1) Screening abdominal aorta ultrasound for a man over age 65 hx of smoking. Referral from Dr. PCP.

Impression: 4.9 cm infrarenal fusiform AAA. Recommend interval follow up with interventional radiologist.

2) Pelvic ultrasound for pelvic pain and menorrhagia in 48 year old woman. Referral from Dr. InternistPCP.
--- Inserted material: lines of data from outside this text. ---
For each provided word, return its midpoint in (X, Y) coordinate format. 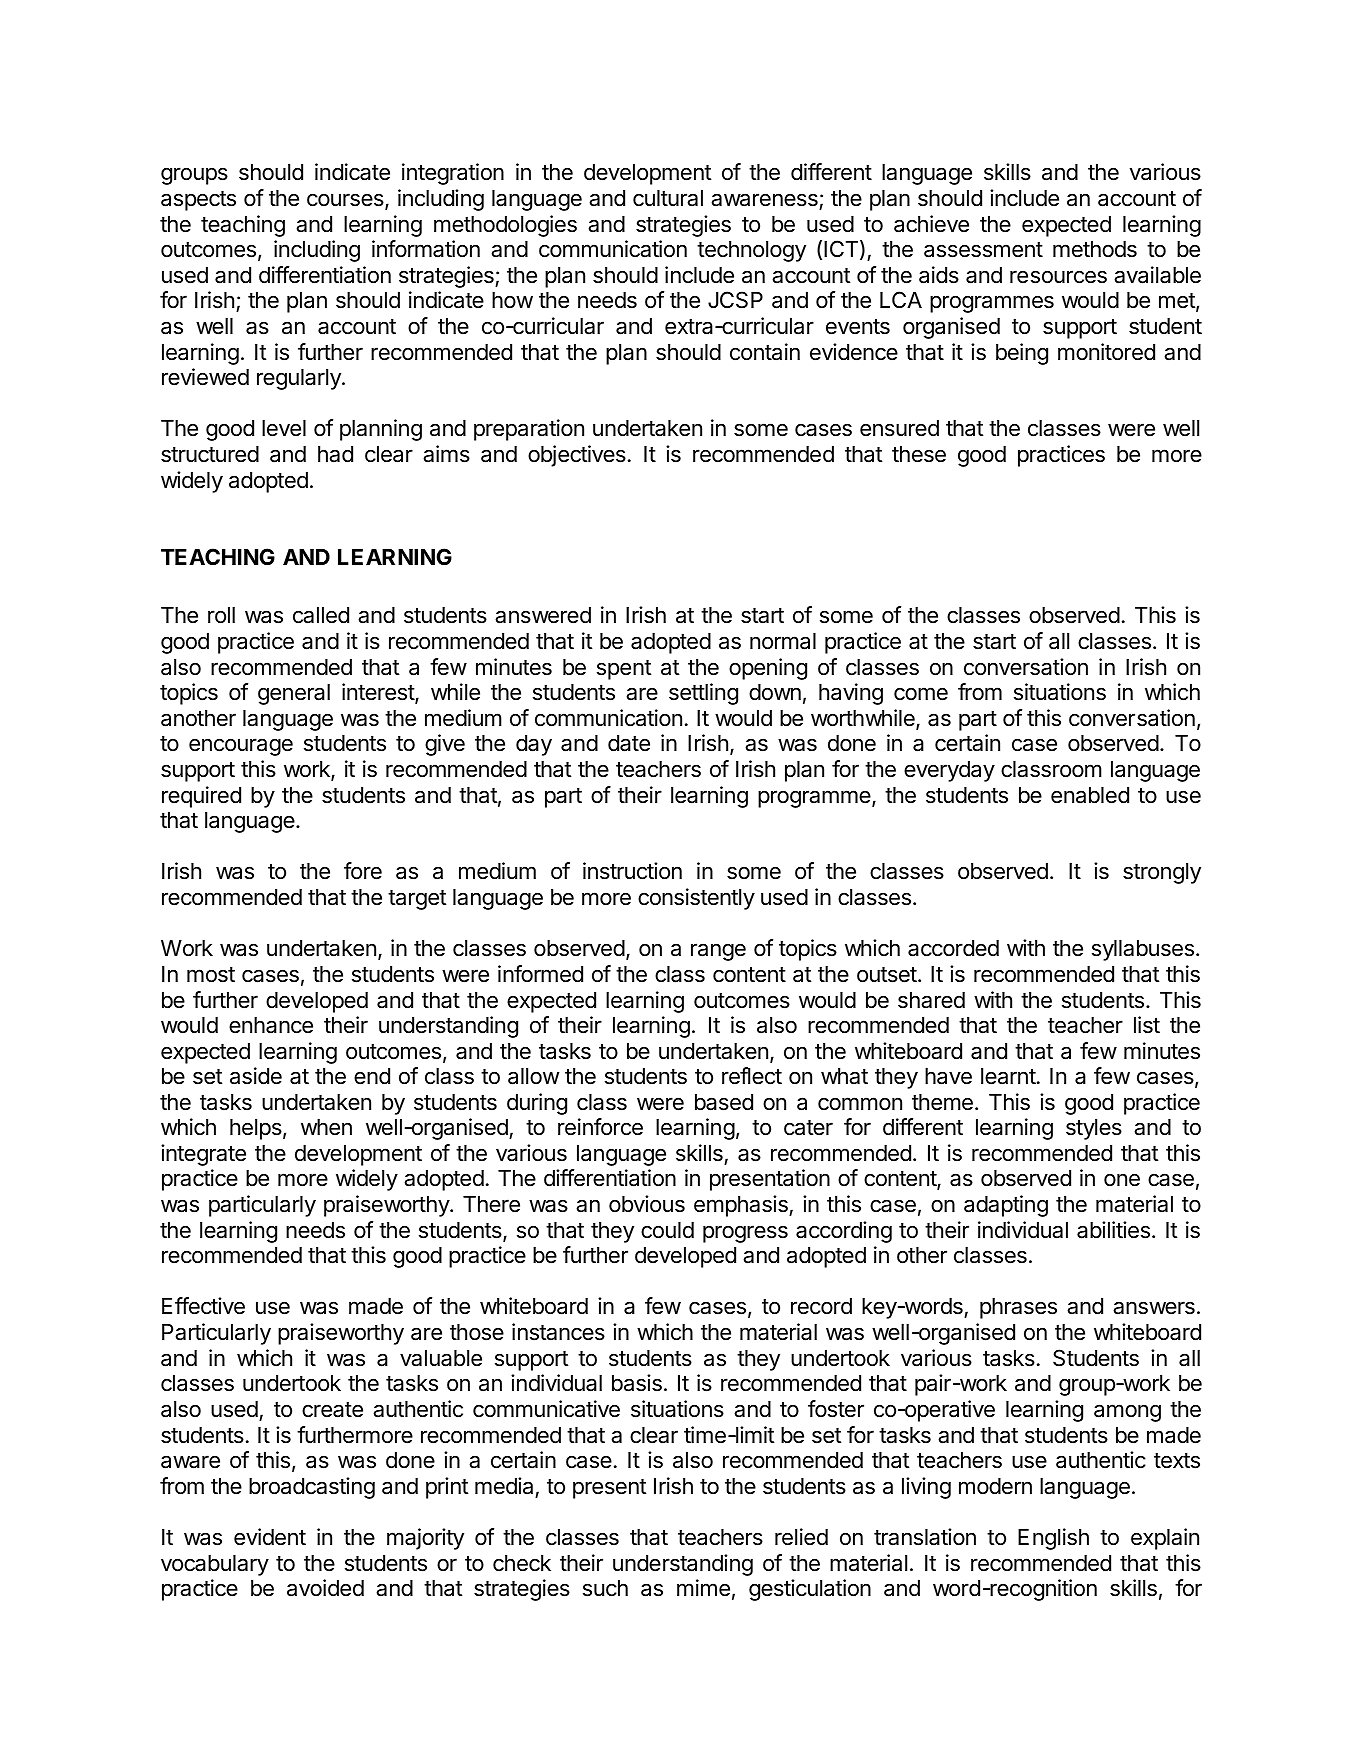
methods (1095, 249)
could (667, 1230)
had (335, 454)
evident (270, 1537)
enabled (1090, 795)
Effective (203, 1306)
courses (346, 201)
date (629, 743)
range (718, 952)
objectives (577, 456)
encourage (241, 747)
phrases (1018, 1308)
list (1147, 1025)
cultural (668, 198)
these (919, 454)
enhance (271, 1025)
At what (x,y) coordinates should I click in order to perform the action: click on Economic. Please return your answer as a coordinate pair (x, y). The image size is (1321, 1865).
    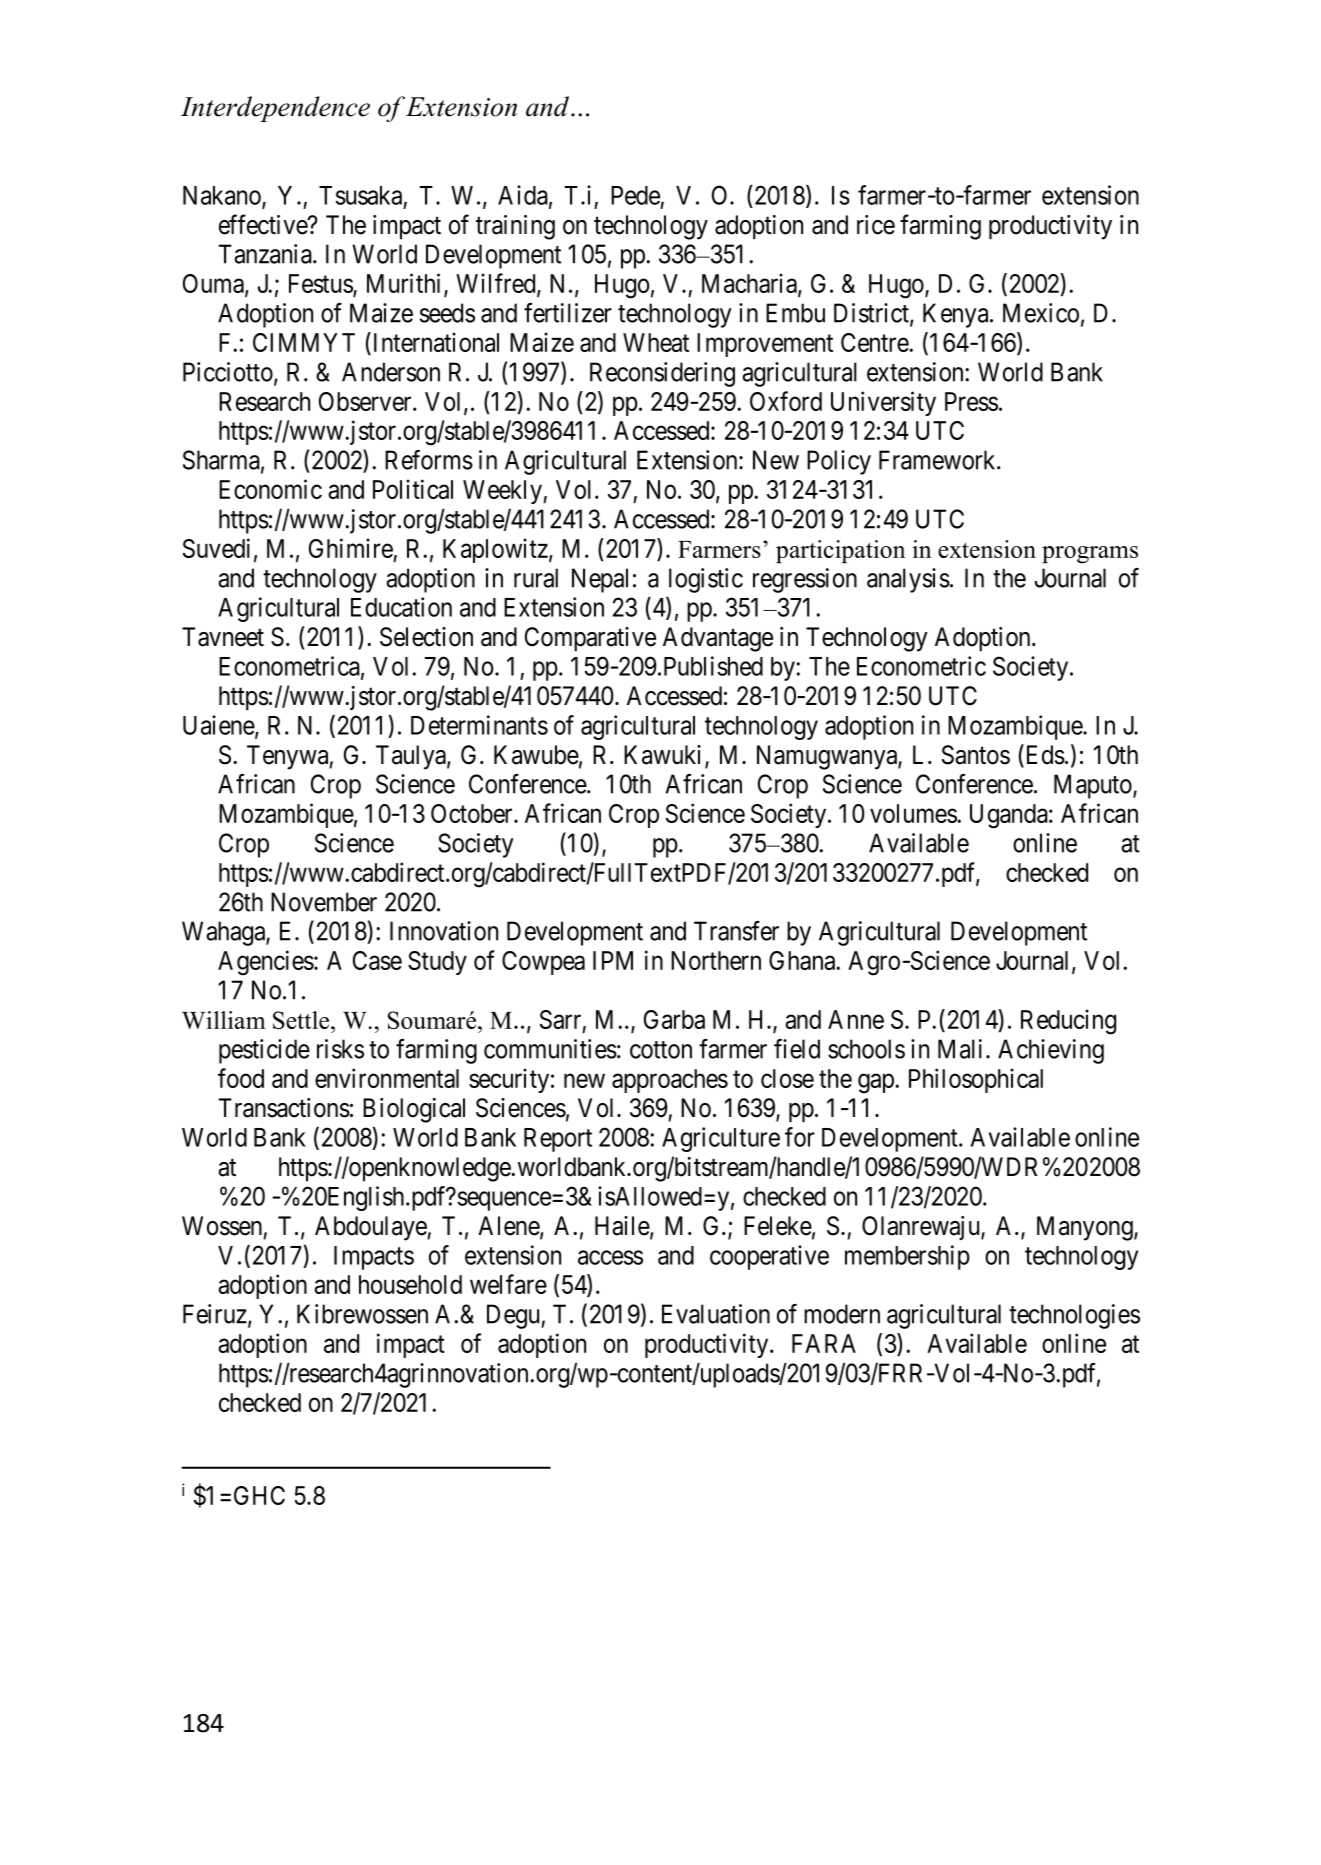
    Looking at the image, I should click on (270, 489).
Impression: Two large intramural fibroids measuring x, y, z. Recommend follow up with interventional radiologist.

3) Mammogram. Biopsy. Wait we already do everything for that.

4) MRI of the back. Met's to the vertebral body and compression fractures. Rec follow up to MSK radiologist for kyphoplast.

5) MRI head: saccular aneurysm. Recommend referral to neurorads for coiling.

6: Malignant plueral effusion: Rec chest radiology referral for pleurex catheter.

etc.

We see everything in radiology. We are the first ones to see the majority of these pathologies directly from hospitalist, family doc, general internist, etc. Why not just take care of it?

About 6 months ago, I began wondering why we don't do this often and asked a few DRs at my TY. They said it's because they don't have the time. My knee-jerk reaction was that that's a very foolish response, but upon thinking about it, it does make sense.

However, "Consider IR consult" or some other such thing should be able to be incorporated as a "template" for certain diagnoses. For those IRs who are not doing 100% IR (i.e., almost all IRs), there really isn't any excuse not to at least recommend considering IR consult...would cut down on marketing costs and save the clinician time to think about what's appropriate.